Nattokinase is one kind of serine protein generated by Bacillus subtils natto. In 1987, Japanese scholar Dr. Hiroyuki Sumi discovered it in natto food and named it nattokinase. In the initial study, the enzyme extract added to fibrin plate showed obvious thrombolysis function, this effect identified the fibrinolytic activity of the kinase. Compared to existing thrombolytic agents, NK has a longer half-life in vivo (2-8 h), less antigenicity and side effects, widely source of raw material and remains active in the gastrointestinal pH environment, etc. It can directly act on the main constituents of thrombus-fibrin, and indirectly activate the internal plasminogen to dissolve fibrin. Therefore, nattokinase becomes a potential new thrombolytic medicine, and attracts the attention of scholars. The current production methods of nattokinase mainly rely on extraction and purification from Bacillus natto fermentation broth. But since the high cost of raw materials of this method, and the unsatisfactory activity, the mass production of nattokinase is limited.
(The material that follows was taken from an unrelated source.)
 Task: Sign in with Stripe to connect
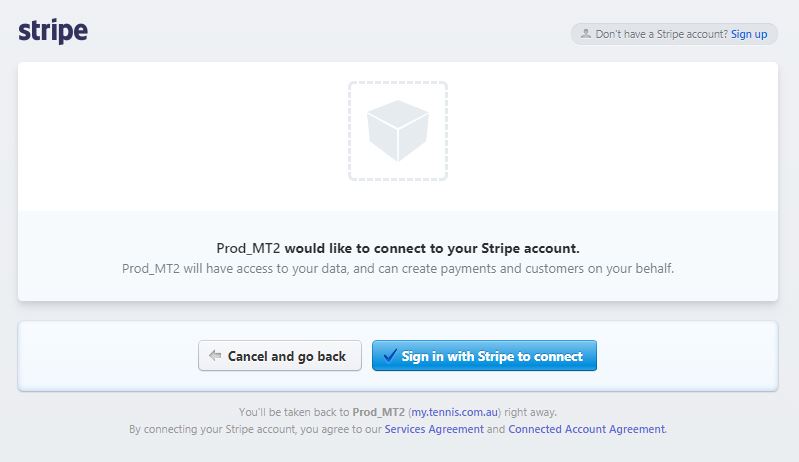484,356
In recent years, scholars hope to produce recombinant nattokinase through genetic engineering techniques, and have made some progresses. The major evolution is cloning the gene of nattokinase, using the E.coli or pichia pastoris expression system and obtaining nattokinase via purification methods. But the large-scale fermentation of recombined nattokinase are rarely reported. In this experiment we extracted the genomic DNA from Bacillus natto and cloned the sequences encoding the mature peptide, then linked the fragment to the expression vector pPICZaC, named as pPICZaC-NK. The vector was imported into pichia pastoris X-33 by electroporation in the following procedure. Then the positive clones were selected and used for identification and analysis. Finally the highly expressing clone were selected and applied in a 30L fermenter for large-scale fermentation study, by which we established the large-scale fermentation process for nattokinase and could provide an experimental basis for its industrialization..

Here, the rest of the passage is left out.